Today, AI can make this chip design retargeting effort a more streamlined, cost-efficient reality.
In 2020, we introduced Synopsys DSO.ai and since then, the technology has been used by the top semiconductor companies to maximize design productivity. The latest generation of DSO.ai includes new AI core engines to deliver 2x faster turnaround time (TAT) and up to a 20% improvement in quality of results (QoR).
Since DSO.ai was introduced, its AI engines have continually learned and applied the learnings from the initial design optimization to derivative designs. Rather than starting “cold,” the AI engine gets a “warm” start when it comes to figuring out the best optimization strategies to meet target specifications. The next generation of DSO.ai can take that learning to the next level and apply the “warm” start capability to derivative process nodes for design retargeting.
We can see this retargeting capability in action when we look at the following example of a RISC-V high-performance computing (HPC) core migration from 5nm to 4nm.
The 5nm RISC-V HPC core in this case study is a single “big core” with 500,000 instances targeted for data center applications.

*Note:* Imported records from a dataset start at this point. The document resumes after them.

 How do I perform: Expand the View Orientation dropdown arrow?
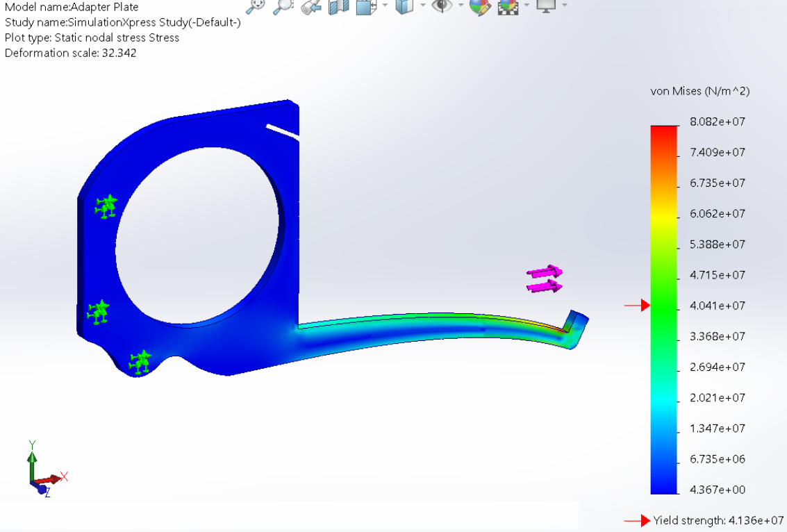pos(385,6)
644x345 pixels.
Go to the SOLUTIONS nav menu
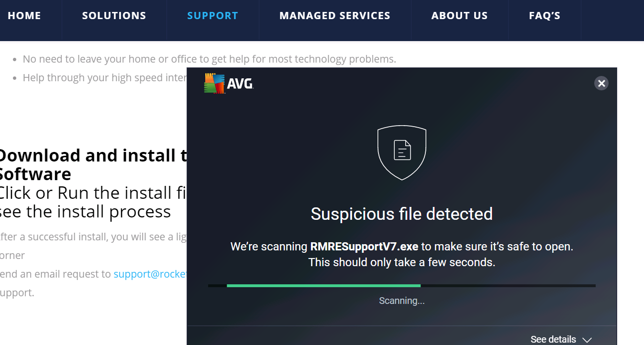(114, 16)
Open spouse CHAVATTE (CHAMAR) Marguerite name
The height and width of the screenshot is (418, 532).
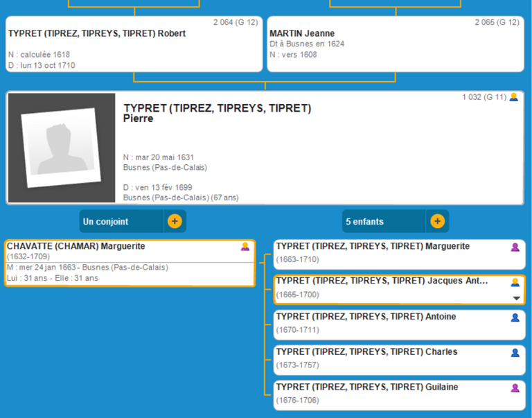point(76,246)
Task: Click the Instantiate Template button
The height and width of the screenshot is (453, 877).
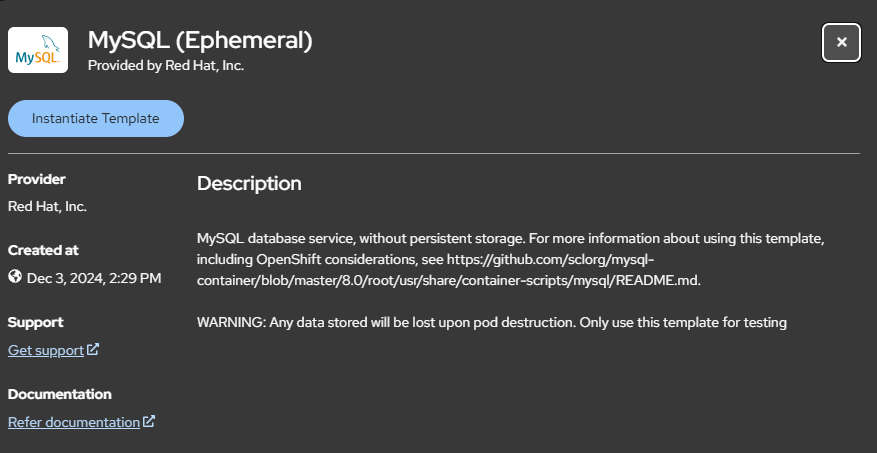Action: point(96,119)
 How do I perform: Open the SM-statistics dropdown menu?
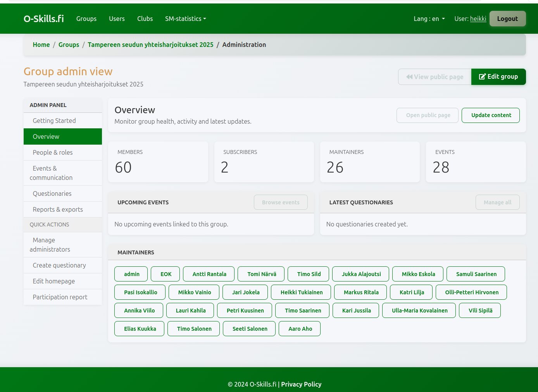pyautogui.click(x=185, y=19)
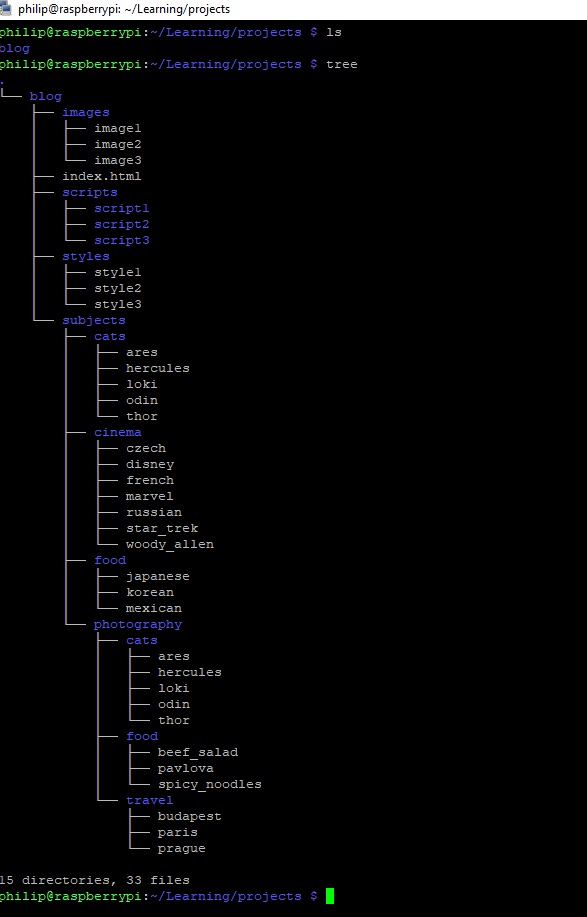Screen dimensions: 587x917
Task: Click the styles folder name
Action: pos(85,256)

The target specifications for the original 5nm design included a performance of at least 1.95GHz with power not to exceed 30mW. The area of the core was specified at 426um x 255um. Applying the out-of-the box RISC-V reference flow, Synopsys Fusion Compiler RTL-to-GDSII implementation solution was able to meet the area and power requirements, but the performance fell short with a speed of only 1.75Ghz. Closing this performance gap is expected to require two expert engineers and one month of effort.

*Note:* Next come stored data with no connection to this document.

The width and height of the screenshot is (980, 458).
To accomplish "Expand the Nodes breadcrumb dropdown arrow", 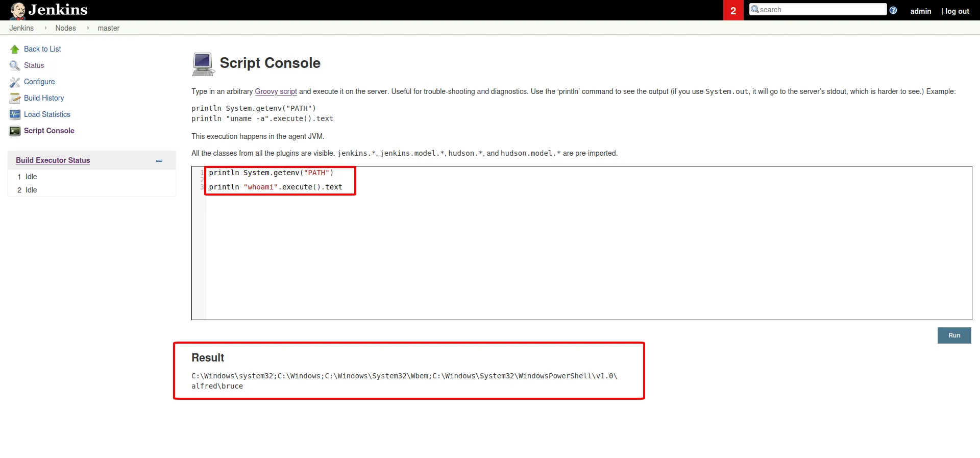I will click(x=88, y=28).
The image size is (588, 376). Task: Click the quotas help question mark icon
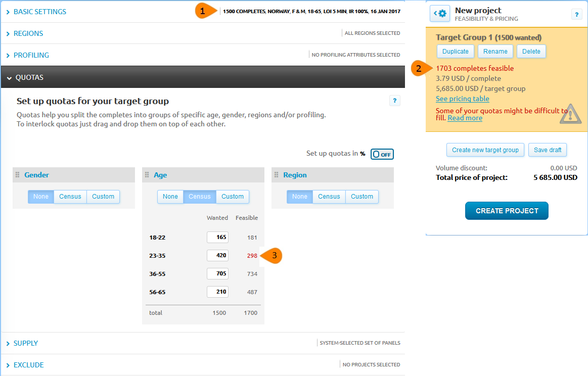pos(394,101)
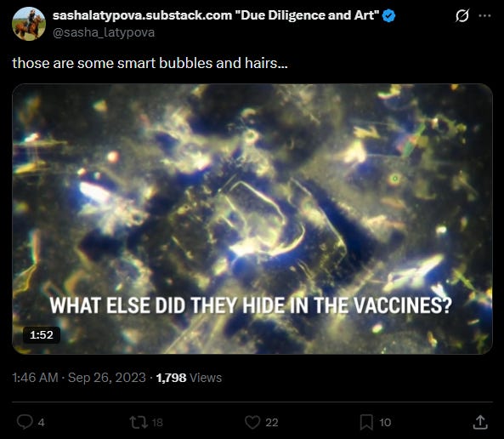Click the sashalatypova.substack.com display name
Image resolution: width=504 pixels, height=439 pixels.
tap(216, 15)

Figure 1: Baseline Optimization Results for RISC-V HPC 5nm Design
Let’s first understand how the design space optimization technology was applied from a “cold” start to reach the optimization targets. In this example, we allowed the solution to optimize a total of 25 permutons including those from the RISC-V HPC toolbox as well as timing, legalizer, and power strategies. The theoretical search space given the permuton variations was 100 million. This size search space would theoretically take 100 million Fusion Compiler jobs to cover. However, by invoking a single DSO.ai AI-driven optimization host, we were able reduce the number of Fusion Compiler jobs needed to just 30 running in parallel over 3 iterations. The solution was able to complete the task within two days with zero human involvement. The target performance specification of 1.95GHz was met with better power (27.9mW) than expected, all while staying within the designated area parameters.

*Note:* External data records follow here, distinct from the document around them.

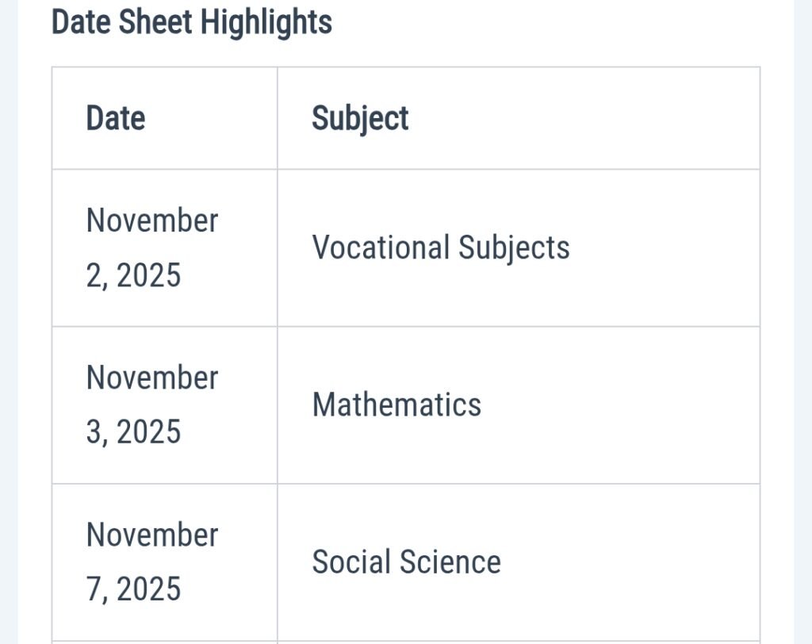Select the "Subject" column header
Screen dimensions: 812x644
360,118
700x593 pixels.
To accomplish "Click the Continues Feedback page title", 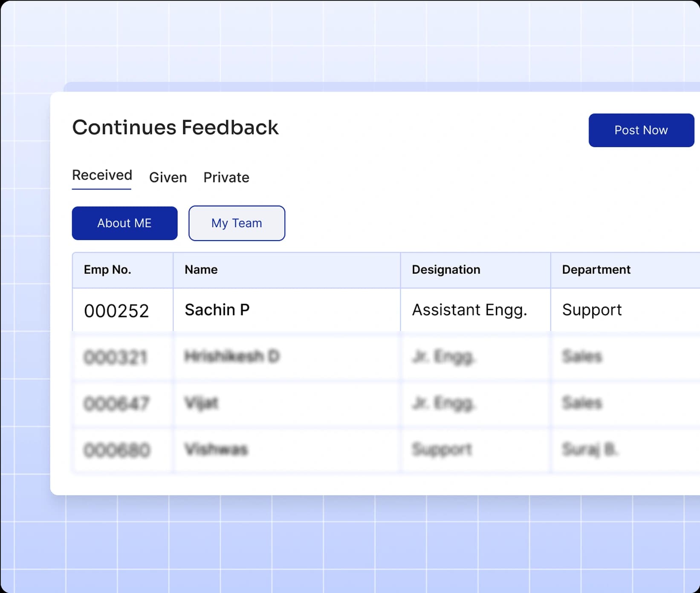I will (175, 127).
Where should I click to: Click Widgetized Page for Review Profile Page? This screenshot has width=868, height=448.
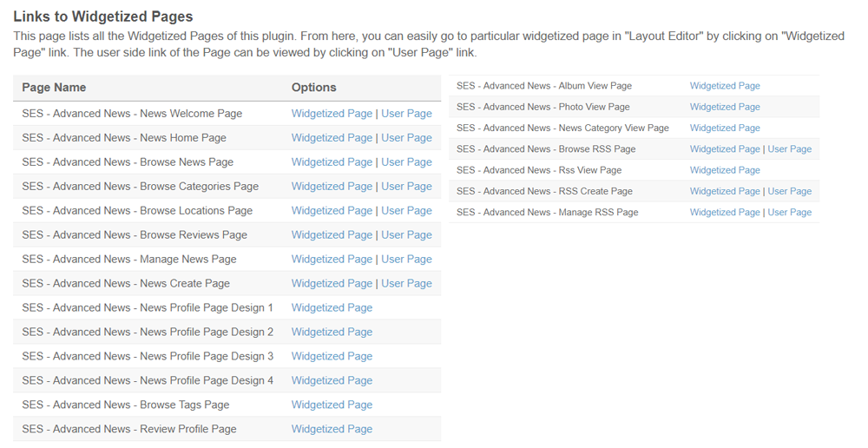click(x=332, y=430)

Figure 2: Optimization Results Using Synopsys DSO.ai on 5nm RISC-V HPC Core
Now, let’s see how the learnings from the 5nm “cold” start were applied to retargeting the design to 4nm in a “warm” start scenario. Moving from 5nm to 4nm included a size shrink of 10% to meet the area of 404um x 242um. The performance target increased from 1.95GHz to 2.1GHz while the power requirements stayed at 30mW. The number of permuton variations remained unchanged, leading to the same 100 million search space. By utilizing the training database from the 5nm design, the compute configuration was reduced from 30 Fusion Compiler jobs running in parallel for 3 iterations down to 15 Fusion Compiler jobs running a single iteration, resulting in a 6x reduction compared to the “cold” start. The solution was then able to complete the task in one day with zero human intervention. The results were an impressive increase in performance to 2.15GHz with a reduction in power to 29.4mW while keeping within the reduced target area.
Figure 3: Retargeting Results Using Synopsys DSO.ai
In the age of ever-shrinking market windows, increasing complexity, and talent shortages, the ability to use AI to retarget designs effectively and efficiently to smaller geometries allows teams to take advantage of proven designs and maximize productivity.